### Requirements
Please pull out every row below that contains the word "Activate" and copy each one in full.

### Records for this exercise

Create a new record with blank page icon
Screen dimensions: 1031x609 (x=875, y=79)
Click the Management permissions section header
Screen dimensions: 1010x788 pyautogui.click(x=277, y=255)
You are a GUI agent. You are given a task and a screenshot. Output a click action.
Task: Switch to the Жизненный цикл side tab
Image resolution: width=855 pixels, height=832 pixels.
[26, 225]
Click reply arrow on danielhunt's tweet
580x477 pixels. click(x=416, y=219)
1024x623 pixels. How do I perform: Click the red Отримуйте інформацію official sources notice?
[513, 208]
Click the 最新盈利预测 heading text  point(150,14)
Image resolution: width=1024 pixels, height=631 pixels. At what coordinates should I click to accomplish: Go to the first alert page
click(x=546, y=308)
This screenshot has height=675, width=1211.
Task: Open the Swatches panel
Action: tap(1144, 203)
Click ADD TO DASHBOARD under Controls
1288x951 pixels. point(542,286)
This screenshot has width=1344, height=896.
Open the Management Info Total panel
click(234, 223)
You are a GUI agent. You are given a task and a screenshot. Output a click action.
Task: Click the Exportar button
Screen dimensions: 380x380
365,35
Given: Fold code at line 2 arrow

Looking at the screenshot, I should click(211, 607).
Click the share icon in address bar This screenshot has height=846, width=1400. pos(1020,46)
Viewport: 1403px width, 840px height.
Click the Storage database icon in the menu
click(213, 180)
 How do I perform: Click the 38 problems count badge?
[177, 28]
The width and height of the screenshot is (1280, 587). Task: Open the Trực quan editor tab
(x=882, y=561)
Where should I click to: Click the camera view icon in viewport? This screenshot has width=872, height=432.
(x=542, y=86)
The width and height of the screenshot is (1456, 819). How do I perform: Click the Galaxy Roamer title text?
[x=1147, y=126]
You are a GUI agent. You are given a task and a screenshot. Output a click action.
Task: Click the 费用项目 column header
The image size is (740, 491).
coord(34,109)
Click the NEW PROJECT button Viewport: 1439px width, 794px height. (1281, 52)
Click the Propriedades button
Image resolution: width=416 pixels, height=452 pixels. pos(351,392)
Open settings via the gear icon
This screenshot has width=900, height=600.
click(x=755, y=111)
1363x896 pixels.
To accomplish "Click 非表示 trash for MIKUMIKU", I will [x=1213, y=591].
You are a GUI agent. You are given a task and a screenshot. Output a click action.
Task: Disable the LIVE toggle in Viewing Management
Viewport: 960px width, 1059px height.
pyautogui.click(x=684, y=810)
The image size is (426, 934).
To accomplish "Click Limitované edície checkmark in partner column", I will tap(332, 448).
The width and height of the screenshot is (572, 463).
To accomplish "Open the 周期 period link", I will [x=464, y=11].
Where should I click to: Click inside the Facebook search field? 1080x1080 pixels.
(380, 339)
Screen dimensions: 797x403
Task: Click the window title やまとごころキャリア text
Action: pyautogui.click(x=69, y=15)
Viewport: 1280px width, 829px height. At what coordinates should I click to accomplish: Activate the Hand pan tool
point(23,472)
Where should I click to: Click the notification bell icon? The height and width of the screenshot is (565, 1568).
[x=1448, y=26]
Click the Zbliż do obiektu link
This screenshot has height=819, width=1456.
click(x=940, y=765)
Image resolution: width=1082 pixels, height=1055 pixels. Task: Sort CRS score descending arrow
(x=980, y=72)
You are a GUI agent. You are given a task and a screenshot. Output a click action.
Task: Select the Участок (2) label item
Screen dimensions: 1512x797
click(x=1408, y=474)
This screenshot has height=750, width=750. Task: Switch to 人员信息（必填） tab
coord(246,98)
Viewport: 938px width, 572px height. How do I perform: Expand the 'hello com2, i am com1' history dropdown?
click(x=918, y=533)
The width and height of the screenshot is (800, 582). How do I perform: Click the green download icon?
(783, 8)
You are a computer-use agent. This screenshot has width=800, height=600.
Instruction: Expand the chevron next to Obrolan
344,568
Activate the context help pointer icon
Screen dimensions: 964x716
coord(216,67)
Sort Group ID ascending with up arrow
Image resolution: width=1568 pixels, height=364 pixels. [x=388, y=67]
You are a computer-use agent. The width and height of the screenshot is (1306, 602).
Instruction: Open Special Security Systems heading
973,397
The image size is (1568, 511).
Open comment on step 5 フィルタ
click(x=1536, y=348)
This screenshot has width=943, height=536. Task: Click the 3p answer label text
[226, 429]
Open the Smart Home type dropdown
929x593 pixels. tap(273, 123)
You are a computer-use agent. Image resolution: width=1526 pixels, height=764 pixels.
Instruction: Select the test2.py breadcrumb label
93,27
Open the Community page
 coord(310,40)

### Answer to the task
Viewport: 1280px width, 829px height. At what coordinates should I click to accomplish: Activate the Hand pan tool
Activate the context help pointer icon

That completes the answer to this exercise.